At the time of the 1878 Berlin Conference on Russia, Turkey and the Balkans that brought fame to Disraeli and Bismarck, the latter made a remark that lingered on but was discarded at the time of Sarajevo 1914, damaging everyone for a generation and more. |The Balkans,' he said, 'are not worth the bones of a single Pomeranian Grenadier'. We are still struggling with it. The new feature of the Balkan situation is that no big power or super-power is there today to dominate the scene. After the fall of the Byzantine Empire 500 years ago Turkey was the dominating power. From its demise in 1918 until the disintegration of the Soviet Union it was Russia proper and in its Soviet disguise. The First World War started over the Austrian-German determination after the Sarajevo murder to establish firm control over the Balkans. They failed. It is often forgotten that the 1878 Berlin Congress gave control over Bosnia-Herzegovina to Austria as a compromise and that it took some seven years for the Austrian forces to put down the Bosnia Moslem guerillas.

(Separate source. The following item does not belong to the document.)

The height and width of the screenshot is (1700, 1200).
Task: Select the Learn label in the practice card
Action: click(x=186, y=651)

In World War II the Germans and Italians never managed to gain proper control over Serbia, the Balkan heartland. Effective British support for the various guerilla groups, switching from one to the other, Chetnicks, the Serb Royalists, and Partisans, Tito's Communist teams and their allies stopped that. All during the war the Western Allies, led by the British, struggled and competed with the Soviets for control of the Balkans. Indeed, the fateful decision of the Attlee government to hand over the defence of Greece to the US, thus producing the |Truman Doctrine', shows what a source of conflict and competition the Balkans really are.

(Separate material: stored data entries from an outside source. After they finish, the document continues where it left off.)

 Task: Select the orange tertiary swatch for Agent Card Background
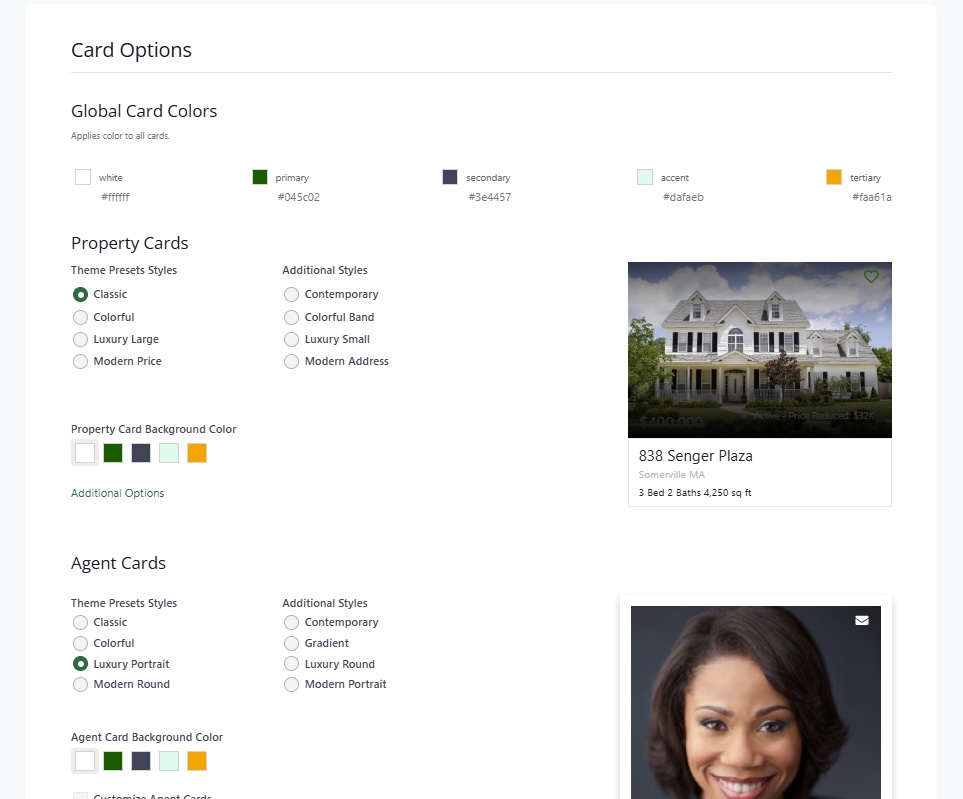click(x=197, y=760)
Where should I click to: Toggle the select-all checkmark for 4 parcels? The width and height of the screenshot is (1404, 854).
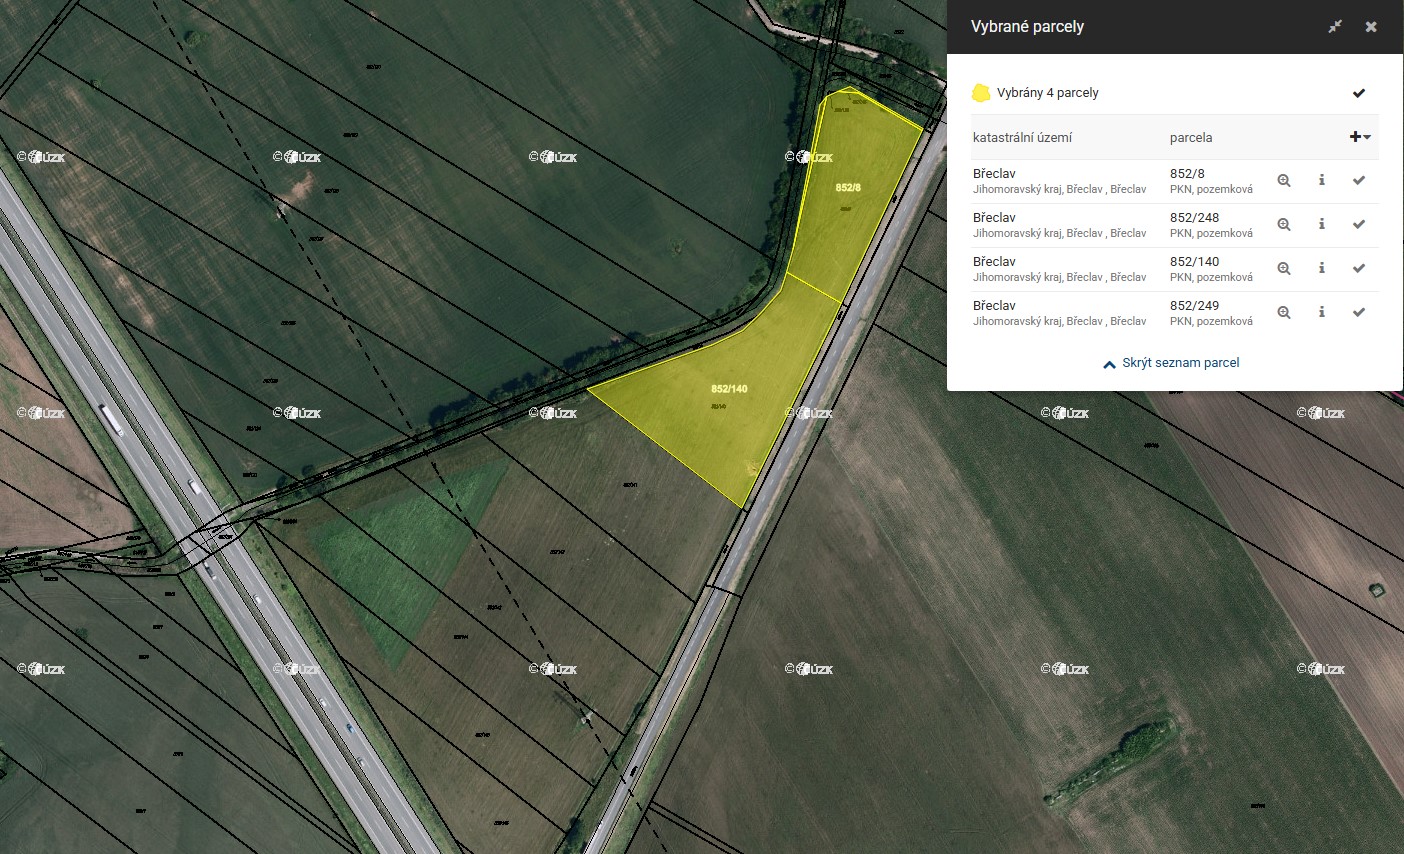coord(1358,93)
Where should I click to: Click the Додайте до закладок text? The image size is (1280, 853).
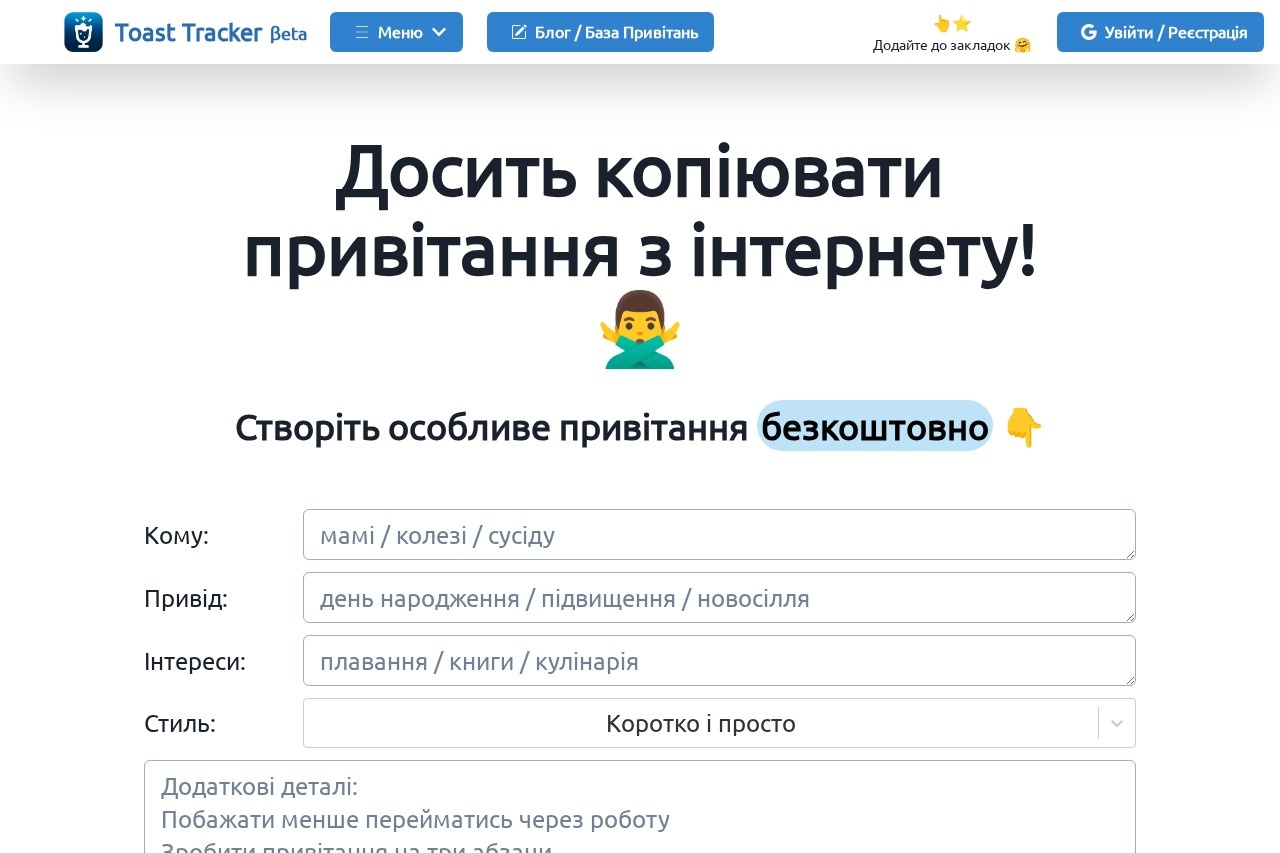coord(941,45)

Until Tito was expelled from the Soviet Bloc in 1948, Russia dominated the Balkans, hardly restrained by Greece and Turkey. Russian-Soviet influence continued, however, after Khrushchev had made his peace with Tito. After his death Moscow's influence continued to prosper. The Kremlin came to favour Tito also because his Yugoslavia was the leading member, for crucial years, of the Unaligned Third World Movement. The Kremlin was determined to remain able to intervene directly in Yugoslavia if Tito or his successors were to move into the Western camp. This is why the Soviet army kept 40,000 troops in southwestern Hungary.

After the break-up of the Soviet Union there is no big power or superpower influence in the Balkans. Its ethnic units and nations in its heartlands can return to tribal warfare. One important psychological factor is that peoples with a troubled, unhappy history are far more aggressively conscious of their past than nations with a reasonably successful and happy record. Centuries of Turkish rule meant that borders really did not matter. The present borders, the source of warfare, are new, and therefore changeable. But the dominant political powers within these borders regard them as symbols of their power, and that applies to the former Soviet Union

as well as the Crimea, Moldova-Transdniester, the Caucasus and Central Asia show.

Yugoslavia was a new country. A new nation was to be created. Interestingly, and accurately, its first name in 1919 was Kingdom of the Serbs, Croats and Slovenes. Then King Alexander of Serbia, later to be assassinated in France, created Yugoslavia, Southern Slavia. The borders were newly drawn. In the last war a new nation' emerged, slowly growing as intermarriage between the various groups increased. The other source of the new nation, but diminishing, were the convinced supporters of Yugoslavia, old and new Communists, and, of course, quite legitimately, officials and the military. But their allegiance was vulnerable and was recognised to be so. Tito was always well aware of this and tried to hold his Yugoslavia together by rotating the Presidency among the various republics. One has to bear in mind here that after World War II new territories were added to the Yugoslavia of 1918. The most disputed territories are the Voivodina, the |Banat' of Hungary, Istria, the hinterland of Trieste, and, of course, Kosovo, the stronghold of the Albanians, the Province in which the fatal battle was lost to the Turks.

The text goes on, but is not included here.